WORK REQUEST: Search the entries below for the word "will" and copy each line that has it.

RECORD SET Block Start

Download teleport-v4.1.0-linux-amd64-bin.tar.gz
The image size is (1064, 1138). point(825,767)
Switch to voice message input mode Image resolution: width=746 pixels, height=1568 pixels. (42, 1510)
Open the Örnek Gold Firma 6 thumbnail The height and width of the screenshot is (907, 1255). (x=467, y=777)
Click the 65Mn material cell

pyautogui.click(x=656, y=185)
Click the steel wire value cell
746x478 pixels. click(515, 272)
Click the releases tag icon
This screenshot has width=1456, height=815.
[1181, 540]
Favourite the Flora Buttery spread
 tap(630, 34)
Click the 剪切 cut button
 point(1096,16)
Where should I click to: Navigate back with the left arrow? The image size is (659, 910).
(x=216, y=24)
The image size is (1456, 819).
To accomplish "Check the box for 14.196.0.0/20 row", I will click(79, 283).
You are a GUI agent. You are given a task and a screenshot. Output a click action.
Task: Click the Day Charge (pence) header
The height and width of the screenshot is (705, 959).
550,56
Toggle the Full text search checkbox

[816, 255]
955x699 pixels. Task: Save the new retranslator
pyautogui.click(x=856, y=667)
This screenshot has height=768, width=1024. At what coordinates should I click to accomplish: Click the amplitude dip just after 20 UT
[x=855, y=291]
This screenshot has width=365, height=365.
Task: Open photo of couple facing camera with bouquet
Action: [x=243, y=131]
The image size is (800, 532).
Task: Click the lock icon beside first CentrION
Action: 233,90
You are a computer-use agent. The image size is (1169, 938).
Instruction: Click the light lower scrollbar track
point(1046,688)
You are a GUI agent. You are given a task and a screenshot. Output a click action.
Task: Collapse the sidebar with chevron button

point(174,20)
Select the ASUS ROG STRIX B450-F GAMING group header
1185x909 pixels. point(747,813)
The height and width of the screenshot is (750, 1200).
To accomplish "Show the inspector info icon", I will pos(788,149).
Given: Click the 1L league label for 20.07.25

RECORD SET Block End

ANSWER TO THIS TASK:
To accomplish "Check the box for 14.196.0.0/20 row", I will click(79, 283).
To accomplish "Show the inspector info icon", I will pos(788,149).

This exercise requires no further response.